* [WHAT IS BEING ASKED]: Copy out the part of the mailing-list thread below between "2022-02-16 Thread Job" and "the protocol fall-over.", inclusive, renaming "fall-over" to "failover" wherever it occurs.

* [EXCERPTED PASSAGE]:
2022-02-16 Thread Job Snijders via routing-wg
On Wed, 16 Feb 2022 at 19:49, Rob Austein  wrote:

> On Wed, 16 Feb 2022 13:10:27 -0500, Job Snijders wrote:
> > On Wed, 16 Feb 2022 at 19:07, Randy Bush  wrote:
> >
> >  sra commented to me that, an rp doing protocol fall-over from rrdp to
> >  rsync, or vice versa, has to do the full download as the data structure
> >  is so different.  i.e. load spike
> >
> > Perhaps it doesn’t need to be a full load: “rsync ―compare-dest”
> > (against a previously downloaded and validated set of signed
> > objects) offers a path towards optimising the protocol fall-over.

* [SUPPLIED INFORMATION]:
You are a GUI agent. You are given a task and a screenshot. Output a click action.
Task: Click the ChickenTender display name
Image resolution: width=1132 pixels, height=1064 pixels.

* [FINISHED TASK]:
2022-02-16 Thread Job Snijders via routing-wg
On Wed, 16 Feb 2022 at 19:49, Rob Austein  wrote:

> On Wed, 16 Feb 2022 13:10:27 -0500, Job Snijders wrote:
> > On Wed, 16 Feb 2022 at 19:07, Randy Bush  wrote:
> >
> >  sra commented to me that, an rp doing protocol failover from rrdp to
> >  rsync, or vice versa, has to do the full download as the data structure
> >  is so different.  i.e. load spike
> >
> > Perhaps it doesn’t need to be a full load: “rsync ―compare-dest”
> > (against a previously downloaded and validated set of signed
> > objects) offers a path towards optimising the protocol failover.